This paper appearedn recently in The Journal of Nervous and Mental Disease. It was designed to investigate the effect of psychological therapy on symptoms associated with schizophrenia. Schizophrenia symptoms are typically divided into ‘positive’ and ‘negative’ (there is a third category but it simply refers to cognitive functioning). The former are the things we tend to associate with the label: delusions, hallucinations and unusual or disordered thinking. The latter are less flamboyant: they tend to be a certain ‘flatness’ in mood, lack of spontaneous speech and limited pleasure from daily activities. Often, the negative symptoms look very much like depression and they can be the first things you notice.

This study looked the effect of cognitive-behavioural therapy on negative symptoms. It’s an interesting study, because CBT is the recommended intervention fro depression and is one of the recommended interventions for schizophrenia. At the same time, there has been little investigation into the adverse effects of CBT in this population. Psychologists may not be medical doctors, but the old adage of ‘first do no harm’ remains pertinent. CBT was compared to cognitive remediation therapy. For those unfamiliar with either, CBT looks at the patterns between thoughts, feelings and behaviours. It considers how you interpret events and how these interpretations affect the way you respond. CRT is designed to diminish the cognitive decline associated with schizophrenia by providing training in domains such as attention, memory and learning. 198 patients (only 1/3 of those who were eligible) consented to participate and were randomly allocated to receive either CBT or CRT. The effect of random allocation is that you even the sample out – if you knowingly allocate you might skew the groups in terms of age, gender or severity of symptoms. Because we’re all vulnerable to biases, it’s preferable to randomise and to have the randomisation done by machine so that the research team doesn’t know which participants are getting which treatment (this is referred to as ‘blinding’ and the researchers will get the data collected rather than carrying out the treatments as this would obviously mean they knew who was getting what).

☆ ☆ ☆ ☆ ☆ ☆ ☆

INSTRUCTIONS FOR THE TASK
Which domains does the passage on therapy for schizophrenia symptoms say cognitive remediation therapy provides training in?

DATASET CONTENT

☆ ☆ ☆ ☆ ☆ ☆ ☆

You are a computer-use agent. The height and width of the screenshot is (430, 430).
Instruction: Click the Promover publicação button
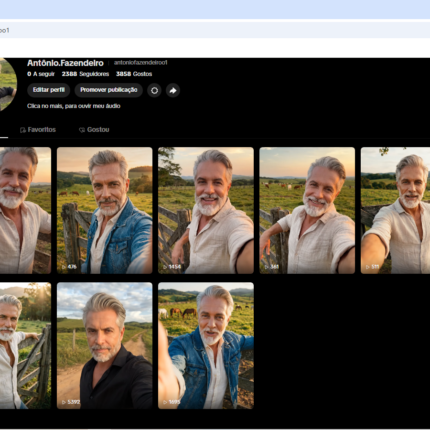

☆ ☆ ☆ ☆ ☆ ☆ ☆

EXERCISE RESULT
Attention, memory and learning.